Aquaculture research 2005 v.36 no.14 pp. 1414-1421
weight gain, animal growth, carcass characteristics, body protein, dietary protein, water quality, feed conversion, Oreochromis niloticus, tilapia (common name), dietary energy sources, freshwater fish, animal production, body size, animal development, proximate composition, mortality, fish ponds, body fat
The effects of dietary protein-energy levels on the growth rate, proximate composition and production were examined in Nile tilapia, Oreochromis niloticus, at two starting weights (22.9 and 39.8 g) reared in concrete ponds for 180 days. The highest weight gain (183.1 g) was obtained with fish fed a 30% protein and 10.5 kJ g(-1) diet for the small initial size and 180.2 g for a diet containing 25% protein and 12.6 kJ g(-1) for the large initial size.
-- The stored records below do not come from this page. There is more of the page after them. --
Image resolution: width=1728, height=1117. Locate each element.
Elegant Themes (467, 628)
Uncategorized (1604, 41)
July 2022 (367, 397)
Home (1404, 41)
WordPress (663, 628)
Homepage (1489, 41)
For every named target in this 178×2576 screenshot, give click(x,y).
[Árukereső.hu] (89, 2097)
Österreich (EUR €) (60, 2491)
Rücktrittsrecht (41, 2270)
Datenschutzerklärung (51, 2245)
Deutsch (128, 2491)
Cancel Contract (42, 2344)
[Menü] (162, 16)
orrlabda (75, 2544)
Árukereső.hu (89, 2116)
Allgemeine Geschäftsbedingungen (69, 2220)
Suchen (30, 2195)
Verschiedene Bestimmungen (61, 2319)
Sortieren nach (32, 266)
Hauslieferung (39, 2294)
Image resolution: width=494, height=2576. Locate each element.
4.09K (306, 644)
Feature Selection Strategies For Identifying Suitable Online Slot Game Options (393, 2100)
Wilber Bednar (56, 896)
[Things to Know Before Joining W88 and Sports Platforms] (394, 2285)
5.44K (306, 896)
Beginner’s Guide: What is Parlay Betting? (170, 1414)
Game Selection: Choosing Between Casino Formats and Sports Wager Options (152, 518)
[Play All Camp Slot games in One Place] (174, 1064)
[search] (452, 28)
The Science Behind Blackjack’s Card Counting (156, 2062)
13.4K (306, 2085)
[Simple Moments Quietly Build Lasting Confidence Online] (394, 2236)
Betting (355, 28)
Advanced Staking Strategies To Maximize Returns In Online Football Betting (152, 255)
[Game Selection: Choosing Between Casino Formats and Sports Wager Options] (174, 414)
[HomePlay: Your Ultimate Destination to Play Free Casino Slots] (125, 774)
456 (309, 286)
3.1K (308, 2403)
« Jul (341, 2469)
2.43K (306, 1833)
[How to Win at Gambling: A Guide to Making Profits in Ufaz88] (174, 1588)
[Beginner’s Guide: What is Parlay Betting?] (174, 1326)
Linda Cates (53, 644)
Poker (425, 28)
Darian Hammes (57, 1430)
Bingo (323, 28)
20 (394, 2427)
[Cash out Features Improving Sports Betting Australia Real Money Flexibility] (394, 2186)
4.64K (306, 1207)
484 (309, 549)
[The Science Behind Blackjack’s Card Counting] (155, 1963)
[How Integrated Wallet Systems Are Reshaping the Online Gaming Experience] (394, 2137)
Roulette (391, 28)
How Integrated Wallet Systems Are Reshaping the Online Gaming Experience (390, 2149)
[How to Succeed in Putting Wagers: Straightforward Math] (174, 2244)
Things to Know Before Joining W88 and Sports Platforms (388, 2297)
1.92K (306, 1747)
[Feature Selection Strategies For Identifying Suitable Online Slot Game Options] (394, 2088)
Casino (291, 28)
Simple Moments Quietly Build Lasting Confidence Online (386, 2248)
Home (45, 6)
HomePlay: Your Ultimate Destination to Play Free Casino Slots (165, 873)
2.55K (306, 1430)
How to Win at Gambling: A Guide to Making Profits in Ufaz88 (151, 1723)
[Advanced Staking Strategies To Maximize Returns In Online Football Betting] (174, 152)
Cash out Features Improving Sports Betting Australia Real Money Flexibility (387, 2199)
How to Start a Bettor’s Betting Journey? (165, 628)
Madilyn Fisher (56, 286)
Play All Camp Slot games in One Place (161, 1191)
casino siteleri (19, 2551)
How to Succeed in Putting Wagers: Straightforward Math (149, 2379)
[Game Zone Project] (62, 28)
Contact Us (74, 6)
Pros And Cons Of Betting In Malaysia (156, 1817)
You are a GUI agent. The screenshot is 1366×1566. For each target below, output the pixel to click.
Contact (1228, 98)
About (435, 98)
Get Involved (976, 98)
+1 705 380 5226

Dressed yields (edible mass) and fillets increased to 56.9% and 52.5% in fish fed diet with 25% protein and 10.5 kJ g(-1) at the initial size of 22.9 g, while fish started at 39.8 g exhibited the best values (56.5% and 52.1%) when fed the 30% protein and 10.5 kJ g(-1) diet. Proximate composition of soft tissue (wet weight basis) in small fish was significantly influenced by dietary protein-energy levels. Protein was 26.1 +/- 0.3% in fish fed the high protein (30%) and low energy (10.5 kJ g(-1) diet), while lipid content was 6.4 +/- 0.3% at diet containing 20% protein and 14.7 kJ g(-1) diet. Large initial size fish fed the diet with 25% protein and 14.7 kJ g(-1) had the highest body protein (32.0 +/- 0.4%) and lowest lipid content (2.2 +/- 0.3%). Feed conversion ratio (FCR) and protein efficiency ratio varied with different dietary protein-energy levels and initial fish sizes. Feed conversion ratio increased with increasing protein and decreasing energy level in the diet, and values in small fish were higher than values in large fish. Protein efficiency ratio decreased with increasing dietary protein level and decreasing energy level. The maximum total production (7.6 tons feddan(-1)) was with dietary high protein (30%) and low energy (10.5 kJ g(-1)) for small-sized fish, while large initial fish had the highest production (3.7 tons feddan(-1)) when fed the 25% protein and 12.6 kJ g(-1) diet energy. Starting with 22.9 g fish was more advantageous than the initial size of 39.8 g for rearing Nile tilapia. Small fish required a high-protein and low-energy diet, whereas large fish required a low-protein and high-energy diet to achieve highest production.